Yes. I do idiotic things. A lot.
Coherent that morning I was not. I’m not sure if the people at Kroger were going to kick me out for being possibly under the influence of something (I wasn’t really walking in a coordinated fashion and I stared at some items on the shelf stupidly for minutes at a time) or call the hospital because, obviously, something was horribly wrong.
I made it home, and Josh and Muffin joined me for the remainder of the trip: Albertson’s and Super 1. Then, I came home and slept.
I woke up and still felt…well…exhausted.
Yes. Even now, that word sounds wimpy. A cop-out. A give up. Why didn’t I go help set up for the dance? I was asleep and exhausted. Why didn’t I help chaperone? I was exhausted.
To the point that I was about to go to my local hospital, one I have complete and utter faith in, and insist that I be admitted…for exhaustion.
Really, though, I shouldn’t be exhausted…at least any more than usual. Except I came home with the onset of a sinus infection from my sister’s the weekend before.
Which may account for some of the disorientation, fogginess, and balance problems now that I think about it.
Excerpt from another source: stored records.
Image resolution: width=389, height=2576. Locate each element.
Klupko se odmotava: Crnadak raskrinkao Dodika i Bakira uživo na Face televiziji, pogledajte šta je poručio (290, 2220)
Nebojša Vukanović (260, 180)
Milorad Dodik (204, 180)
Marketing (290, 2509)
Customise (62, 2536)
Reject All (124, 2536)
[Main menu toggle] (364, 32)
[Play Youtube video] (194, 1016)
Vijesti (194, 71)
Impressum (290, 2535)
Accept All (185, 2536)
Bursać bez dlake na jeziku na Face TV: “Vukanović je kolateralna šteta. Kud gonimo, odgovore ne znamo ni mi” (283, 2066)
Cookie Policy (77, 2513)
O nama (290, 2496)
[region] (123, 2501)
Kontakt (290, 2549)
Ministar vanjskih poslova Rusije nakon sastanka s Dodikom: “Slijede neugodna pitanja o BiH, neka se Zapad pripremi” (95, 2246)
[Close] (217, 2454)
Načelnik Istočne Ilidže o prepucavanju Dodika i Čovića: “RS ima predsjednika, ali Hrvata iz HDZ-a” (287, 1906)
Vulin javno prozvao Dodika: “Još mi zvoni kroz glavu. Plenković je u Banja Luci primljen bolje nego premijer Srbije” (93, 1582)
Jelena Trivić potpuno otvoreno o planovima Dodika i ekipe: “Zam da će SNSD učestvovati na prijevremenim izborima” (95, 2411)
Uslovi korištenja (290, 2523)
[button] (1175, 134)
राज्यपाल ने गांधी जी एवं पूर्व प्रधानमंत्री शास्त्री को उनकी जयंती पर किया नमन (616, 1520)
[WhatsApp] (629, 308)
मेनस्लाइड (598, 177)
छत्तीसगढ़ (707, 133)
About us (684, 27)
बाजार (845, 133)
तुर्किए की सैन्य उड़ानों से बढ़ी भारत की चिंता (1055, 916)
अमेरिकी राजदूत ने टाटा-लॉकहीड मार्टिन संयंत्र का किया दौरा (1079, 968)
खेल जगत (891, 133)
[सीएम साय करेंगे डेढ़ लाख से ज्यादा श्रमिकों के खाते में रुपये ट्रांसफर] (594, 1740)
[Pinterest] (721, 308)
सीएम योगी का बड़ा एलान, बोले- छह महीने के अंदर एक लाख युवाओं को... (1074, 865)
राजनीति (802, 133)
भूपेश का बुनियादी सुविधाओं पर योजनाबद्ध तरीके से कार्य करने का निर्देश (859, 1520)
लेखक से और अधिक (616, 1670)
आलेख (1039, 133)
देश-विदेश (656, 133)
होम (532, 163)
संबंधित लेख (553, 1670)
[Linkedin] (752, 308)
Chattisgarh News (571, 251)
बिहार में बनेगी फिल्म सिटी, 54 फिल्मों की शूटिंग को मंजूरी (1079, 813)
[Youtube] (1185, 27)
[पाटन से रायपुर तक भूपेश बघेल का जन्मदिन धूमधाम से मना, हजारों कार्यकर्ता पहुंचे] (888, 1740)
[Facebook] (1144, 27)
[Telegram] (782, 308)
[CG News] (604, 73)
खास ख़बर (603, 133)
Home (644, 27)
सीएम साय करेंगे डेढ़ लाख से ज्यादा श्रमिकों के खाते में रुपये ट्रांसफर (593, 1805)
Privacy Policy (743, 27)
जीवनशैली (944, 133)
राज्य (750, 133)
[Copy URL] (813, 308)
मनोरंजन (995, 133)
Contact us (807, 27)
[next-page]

And, when I start getting a sinus infection, the only way to stop it in its tracks is bed rest. Which didn’t happen this week.
Also, in case you haven’t noticed, I have trouble letting go. When I was at my sister’s, my sister basically said that my song should be “Let It Go” from Frozen…because…well…I can’t. Let things go. They fester.
And so…in October…I have decided to let…it…go. Resolve to end all stress that I possibly can. Not let things fester. To say “no” and mean it.
And on that happy note…Happy Thoughtful Thursday, everyone!